Technical indicators are using mathematical and statistical data that enable market participants to estimate future fluctuations. However, you need to keep in mind that even the most accurate indicators and technical analyses do not always guarantee a profitable trade and they should be analyzed in combination with trading chart patterns. Below are some of the most popular and commonly used technical indicators.

Fibonacci retracement

Fibonacci retracement tool is most efficient when the price is in a trend. Thanks to Fibonacci levels investors can determine turning points in price, support and resistance levels, correction duration and the length of a trend. Fibonacci indicator, once placed on a recently concluded impulse, will show retracement levels. The strongest and most significant of them are levels of 50.0 and 61.8 percent of the base section. The indicator is place on the previous section by connecting its high and low swings.

Moving Averages (MA)

It is one of the simplest indicators used by traders. MA shows an average price over the specified period. For example, frequently used by traders 50 moving average calculates the average of the closing prices from the last 50 number of periods. In the daily chart, it will be 50 MA of the last 50 days. It helps to smooth out the price’s fluctuation and help to recognize the trend as well as the potential future price movement. It can be used also as a support or resistance line. There are two types of moving averages as explained below.

Simple Moving Averages (SMA)

This moving average is more susceptible to sharp price movements such as spikes usually caused by fundamental reports. As such, rising moving averages might distort past price movements and send a false signal about upcoming uptrend or downtrends.
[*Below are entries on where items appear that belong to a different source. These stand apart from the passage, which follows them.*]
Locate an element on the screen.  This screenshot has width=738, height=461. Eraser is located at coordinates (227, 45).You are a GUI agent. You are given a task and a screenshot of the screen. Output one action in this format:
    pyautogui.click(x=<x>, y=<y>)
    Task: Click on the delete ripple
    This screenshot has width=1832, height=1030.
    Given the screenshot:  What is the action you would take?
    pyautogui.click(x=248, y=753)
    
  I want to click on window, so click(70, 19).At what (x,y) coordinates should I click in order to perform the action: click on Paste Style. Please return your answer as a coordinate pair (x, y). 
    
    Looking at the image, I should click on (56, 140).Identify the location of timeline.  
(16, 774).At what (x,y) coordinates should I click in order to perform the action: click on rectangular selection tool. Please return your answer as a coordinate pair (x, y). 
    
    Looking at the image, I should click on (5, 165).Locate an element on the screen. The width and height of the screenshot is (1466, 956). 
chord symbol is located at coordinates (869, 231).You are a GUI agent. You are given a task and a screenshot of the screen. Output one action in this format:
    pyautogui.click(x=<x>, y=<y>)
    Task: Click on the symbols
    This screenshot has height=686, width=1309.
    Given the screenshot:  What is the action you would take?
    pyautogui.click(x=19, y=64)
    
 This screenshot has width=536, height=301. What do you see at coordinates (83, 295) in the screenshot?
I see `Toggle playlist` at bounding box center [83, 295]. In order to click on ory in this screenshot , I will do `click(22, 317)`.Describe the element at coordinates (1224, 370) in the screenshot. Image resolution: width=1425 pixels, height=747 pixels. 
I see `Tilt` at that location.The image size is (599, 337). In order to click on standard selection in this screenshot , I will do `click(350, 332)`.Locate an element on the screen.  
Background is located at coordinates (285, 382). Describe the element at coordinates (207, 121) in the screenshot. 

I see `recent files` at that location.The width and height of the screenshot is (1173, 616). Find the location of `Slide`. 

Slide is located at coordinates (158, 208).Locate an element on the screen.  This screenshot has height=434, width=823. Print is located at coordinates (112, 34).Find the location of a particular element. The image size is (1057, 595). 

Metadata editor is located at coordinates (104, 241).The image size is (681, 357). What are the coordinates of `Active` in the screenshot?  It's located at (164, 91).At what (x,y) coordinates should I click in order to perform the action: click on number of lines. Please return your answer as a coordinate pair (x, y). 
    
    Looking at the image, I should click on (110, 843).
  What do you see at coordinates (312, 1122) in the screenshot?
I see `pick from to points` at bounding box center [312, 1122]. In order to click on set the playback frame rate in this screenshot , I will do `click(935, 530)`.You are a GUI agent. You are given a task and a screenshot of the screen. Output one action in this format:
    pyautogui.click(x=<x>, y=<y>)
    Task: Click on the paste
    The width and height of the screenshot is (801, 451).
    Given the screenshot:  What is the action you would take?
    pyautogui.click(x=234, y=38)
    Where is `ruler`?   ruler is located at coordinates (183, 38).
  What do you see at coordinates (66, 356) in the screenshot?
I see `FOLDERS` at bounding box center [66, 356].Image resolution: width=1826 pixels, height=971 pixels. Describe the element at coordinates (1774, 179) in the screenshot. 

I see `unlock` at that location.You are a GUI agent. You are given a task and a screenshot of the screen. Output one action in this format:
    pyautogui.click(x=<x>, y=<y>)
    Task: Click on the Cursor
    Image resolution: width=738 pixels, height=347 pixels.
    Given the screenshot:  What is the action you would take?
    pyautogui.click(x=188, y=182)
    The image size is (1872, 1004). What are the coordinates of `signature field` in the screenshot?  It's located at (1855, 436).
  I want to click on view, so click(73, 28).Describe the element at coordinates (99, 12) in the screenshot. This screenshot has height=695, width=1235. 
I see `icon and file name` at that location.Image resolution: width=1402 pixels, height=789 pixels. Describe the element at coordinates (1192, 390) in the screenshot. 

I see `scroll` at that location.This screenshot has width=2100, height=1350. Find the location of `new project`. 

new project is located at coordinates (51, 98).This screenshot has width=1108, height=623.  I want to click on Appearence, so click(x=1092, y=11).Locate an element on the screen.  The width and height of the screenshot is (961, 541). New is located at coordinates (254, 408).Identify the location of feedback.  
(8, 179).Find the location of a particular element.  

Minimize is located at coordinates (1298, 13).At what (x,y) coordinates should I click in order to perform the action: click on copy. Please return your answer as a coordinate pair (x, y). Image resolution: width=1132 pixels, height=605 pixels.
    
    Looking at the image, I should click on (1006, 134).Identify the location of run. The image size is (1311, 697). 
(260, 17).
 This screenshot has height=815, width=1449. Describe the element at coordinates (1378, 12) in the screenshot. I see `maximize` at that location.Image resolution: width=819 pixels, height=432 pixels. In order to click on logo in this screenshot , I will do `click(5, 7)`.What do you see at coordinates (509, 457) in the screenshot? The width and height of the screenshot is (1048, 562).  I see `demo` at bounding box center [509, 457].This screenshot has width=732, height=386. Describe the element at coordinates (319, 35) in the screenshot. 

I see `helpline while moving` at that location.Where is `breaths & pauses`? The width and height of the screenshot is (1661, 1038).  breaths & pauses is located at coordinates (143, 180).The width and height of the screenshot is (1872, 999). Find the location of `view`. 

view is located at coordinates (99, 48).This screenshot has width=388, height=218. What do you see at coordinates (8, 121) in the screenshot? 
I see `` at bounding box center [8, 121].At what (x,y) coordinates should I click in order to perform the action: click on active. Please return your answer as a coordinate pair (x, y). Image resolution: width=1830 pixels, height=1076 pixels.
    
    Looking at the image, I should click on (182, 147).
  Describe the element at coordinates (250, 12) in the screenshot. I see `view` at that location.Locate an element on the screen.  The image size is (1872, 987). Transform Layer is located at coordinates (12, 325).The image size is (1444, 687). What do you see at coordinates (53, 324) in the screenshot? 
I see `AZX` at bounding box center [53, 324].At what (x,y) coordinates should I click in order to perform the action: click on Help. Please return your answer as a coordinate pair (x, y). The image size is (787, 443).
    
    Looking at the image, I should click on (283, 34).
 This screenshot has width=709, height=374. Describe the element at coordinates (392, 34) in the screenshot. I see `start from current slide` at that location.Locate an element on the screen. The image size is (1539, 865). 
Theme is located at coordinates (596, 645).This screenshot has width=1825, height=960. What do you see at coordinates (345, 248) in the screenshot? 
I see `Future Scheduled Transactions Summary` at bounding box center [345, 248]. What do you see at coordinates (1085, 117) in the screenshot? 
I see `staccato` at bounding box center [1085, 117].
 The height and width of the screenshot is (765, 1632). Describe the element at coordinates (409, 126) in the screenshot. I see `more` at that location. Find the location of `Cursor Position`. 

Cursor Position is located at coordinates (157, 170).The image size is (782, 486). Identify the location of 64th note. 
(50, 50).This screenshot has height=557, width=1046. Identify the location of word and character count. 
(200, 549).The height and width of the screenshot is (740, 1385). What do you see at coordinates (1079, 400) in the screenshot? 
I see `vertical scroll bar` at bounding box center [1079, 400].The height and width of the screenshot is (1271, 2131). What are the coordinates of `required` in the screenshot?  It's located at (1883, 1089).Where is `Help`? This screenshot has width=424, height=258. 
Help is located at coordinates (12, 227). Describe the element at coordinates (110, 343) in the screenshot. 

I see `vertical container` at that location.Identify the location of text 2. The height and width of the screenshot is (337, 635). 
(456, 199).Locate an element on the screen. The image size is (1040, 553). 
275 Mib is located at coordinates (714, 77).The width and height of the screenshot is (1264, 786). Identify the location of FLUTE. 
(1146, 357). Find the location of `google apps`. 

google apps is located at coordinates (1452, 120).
Exponential Moving Average (EMA)

To prevent distortion caused by sharp price movements, a second type of the moving averages is used – Exponential Moving Average. EMA represents latest price actions more accurately than SMA. In calculations it gives more emphasis to recent price movements. Therefore, spikes appearing earlier give less weight to the indicator compared to recent price action.

Moving Average Convergence Divergence (MACD)

The base of this momentum indicator is moving averages, that is why MACD is perfect to analyze price dynamics, understand the general direction in pricing and spot trend entrances such as buy and sell signals. The oscillator is composed of three indicators: faster-moving average, slower moving average and the moving average of the difference between the faster and slower moving averages. The usual default parameters for the MACD are “12, 26, 9.” 12 represents the previous 12 bars of the faster-moving average, 26 represents the previous 26 bars of the slower moving average and 9 represents the previous 9 bars of the difference between the two moving averages. MACD contains three elements: MACD line (mainline), signal line and histogram. MACD line is calculated by extracting slower moving averages value from the value of faster moving averages. The results show a short-to-medium-term trend. Another line, signal line, is Exponential Moving Average (EMA) extracted from MACD line. In the case of mentioned default settings, it would be 9-day EMA of MACD line. A histogram is calculated by extracting signal line value from the MACD line and it shows a distance between them. MACD line (mainline) and a signal line are shown as lines of different colors, while the histogram is visualized as a sequence of vertical bars. When the MACD line crosses above the signal line, it is a buy signal; when the MACD line crosses below – it is a sell signal.

Relative Strength Index

The Relative Strength Index is a price oscillator giving information about price strength on the chart using a graph with a range from zero to one hundred. It informs market-watchers the time price enters overbought (above 70 level) or oversold area (below 30 level). This signals a potential change of price direction in the short term. The standard RSI setting is 14-period, which means that the indicator takes into account the value of the last 14 candles or time periods. RSI compares average profit and average loss, as well as analyzes how many of the last 14 candles were bullish and how many bearish. It also analyzes the size of each candle included in calculations. The RSI helps also to identify turning points when RSI does not coincide with actual price movement on the chart, showing a divergence.